とどめは、昨年公開された映画「エルネスト」だった。カストロが牽引する一風変わった社会主義国キューバの生い立ちから、その中でゲバラがどんな役割を果たしたのか、どうしてボリビアで亡くなったのか、革命はどんな経過をたどったのか、等を知りたいのと思い、とりあえず現地に行ってみようと「キューバ行き」も決めた。
キューバにせっかく行くのだったら、もっとよくキューバを知ろうと観光ガイドを読むが、知りたい情報が少ない。店頭で目に付いた「ゲバラ」の本(チェ・ゲバラ-革命を生きる・知の再発見シリーズ)をざっと目を通す。

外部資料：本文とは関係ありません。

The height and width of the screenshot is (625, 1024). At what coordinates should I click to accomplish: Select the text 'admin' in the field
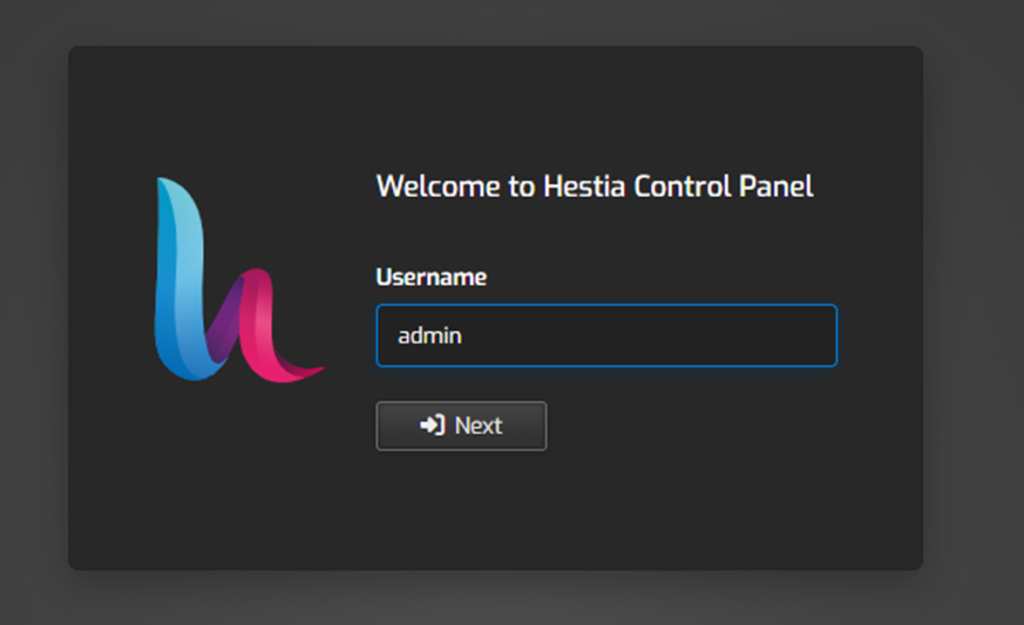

改めて思うが、日本の歴史教育はいい加減だ。日本史は明治大正以降は簡略化されているし、昭和以降なんて全く扱わない。世界の歴史でも西欧中心だ。これから訪問しようと思う中南米のアメリカ史なんか「インカ文明がスペイン人に滅ぼされた」ことしかない。その他は全くの白紙である。
もっと知りたいと思い、もう1冊の本を手に取ったが、旅行が先に来てしまった。旅行の《復習》のつもりで読みかえしたら、面白い。著者の広瀬隆氏のフィデルとゲバラへのほれ込みようが伝わってくるようである。ふたりの個性がいかにうまくかみ合って「キューバ革命」が導かれたかがよくわかる。中国や北朝鮮などのようの独裁者が《神格化》されないで個人崇拝を排除しているのがいい。フェデルの弟のラウルは、革命当初から同じように関わっているのに、控えめで決してしゃしゃり出ない姿が印象に残った。
圧巻は、最後のこの本だ。広瀬氏の本の中で、この本の紹介(参照)があり、「良本です」の言葉が添えれあったので、読む。それまで、キューバの革命以降の話は大体わかったので、周辺諸国の歴史をもう少し知りたいと思って図書館で探すが適当なのがない。グアテマラやペルー、エクアドル、ドミニカ、ボリビア、そしてアルゼンチンやチリがどんな関わり合いをしていたか知りたかったが、分厚い専門書を読む気にもなれない。とりあえず、読み進んだら、やはり離せなくなって一気に読んでしまった。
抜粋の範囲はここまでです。